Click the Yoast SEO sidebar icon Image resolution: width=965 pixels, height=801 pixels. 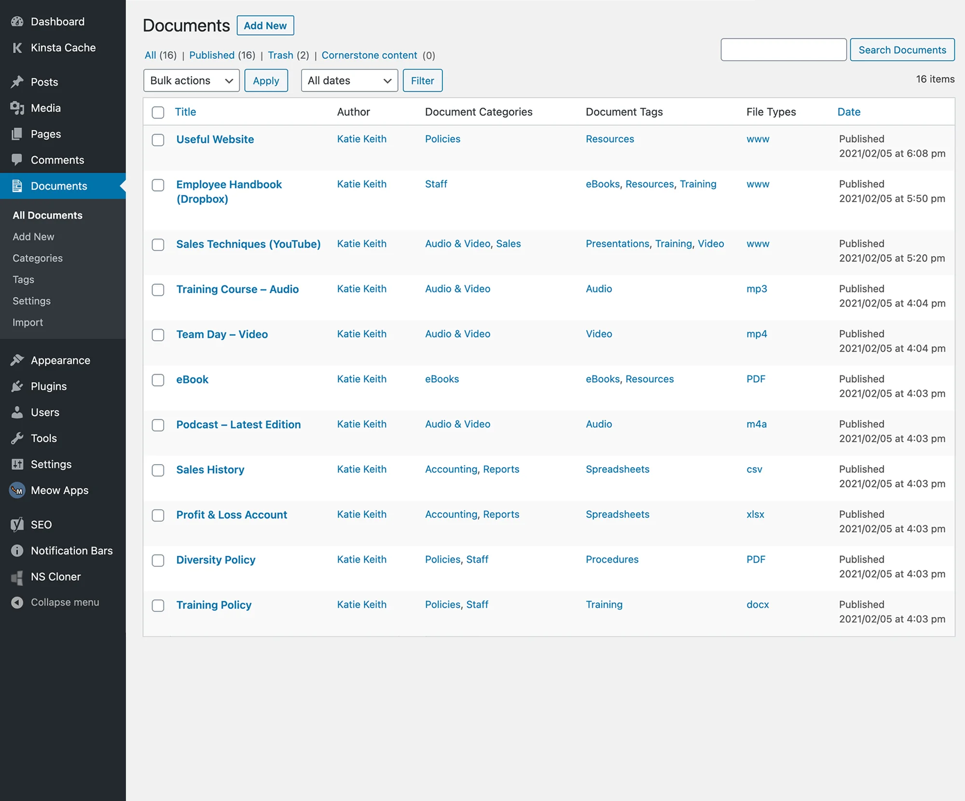[18, 525]
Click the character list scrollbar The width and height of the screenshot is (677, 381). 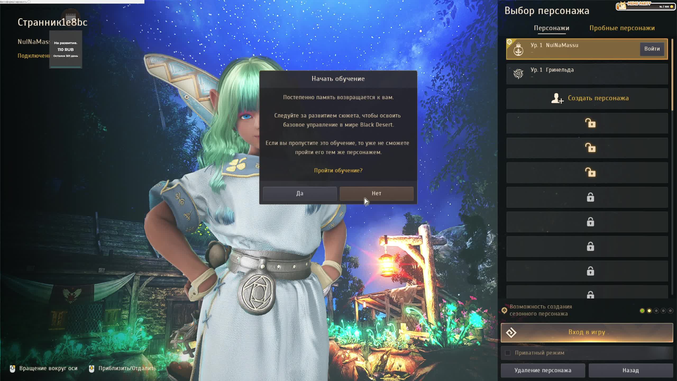pos(672,74)
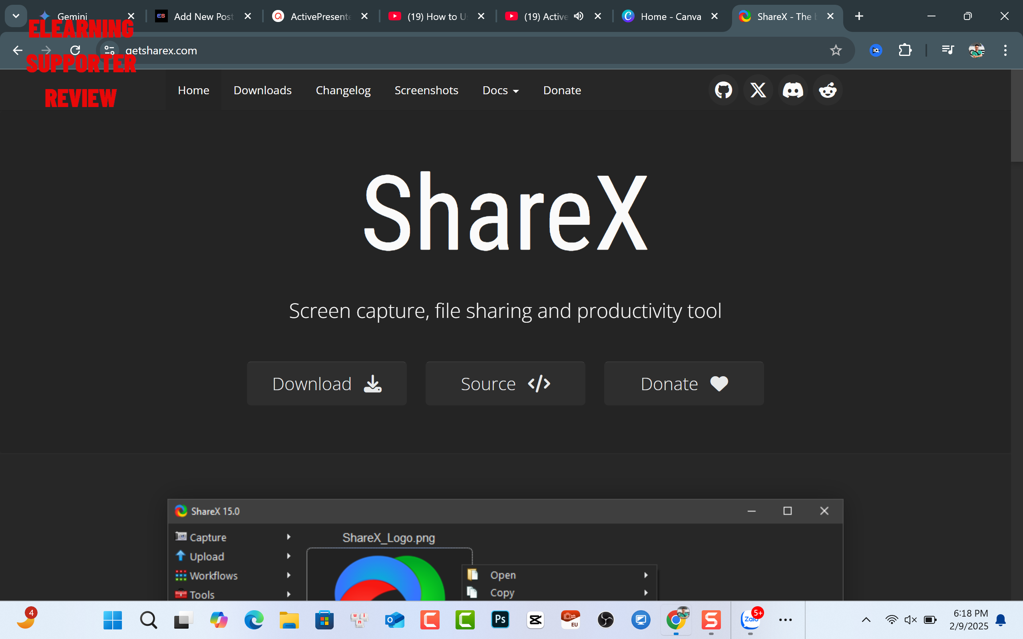The image size is (1023, 639).
Task: Expand the Docs dropdown menu
Action: pos(501,90)
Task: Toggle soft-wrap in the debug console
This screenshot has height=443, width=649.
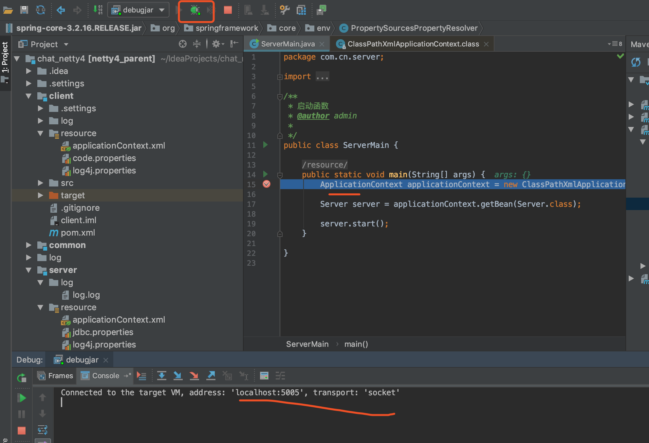Action: click(x=43, y=430)
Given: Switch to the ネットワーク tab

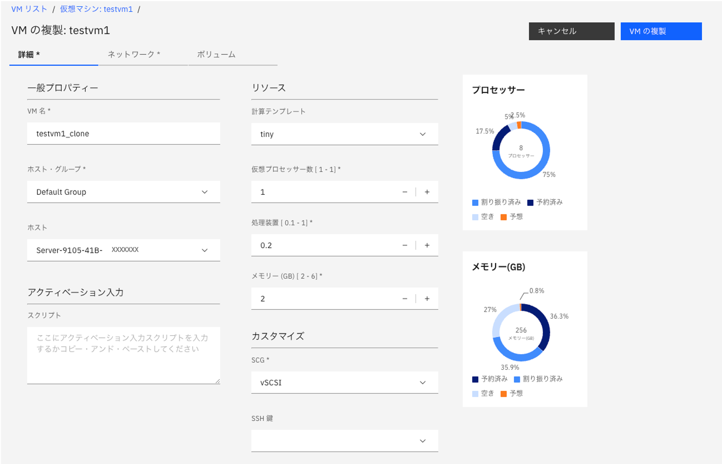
★ ★ ★ ★ ★ ★ ★
Task item: Start at the line holding "This screenshot has height=443, width=649." and stop at the last line of the entries above. Repeat those lines exactly, pictures excluded.

Solved problem:
This screenshot has height=443, width=649.
Action: click(x=43, y=430)
Given: Switch to the ネットワーク tab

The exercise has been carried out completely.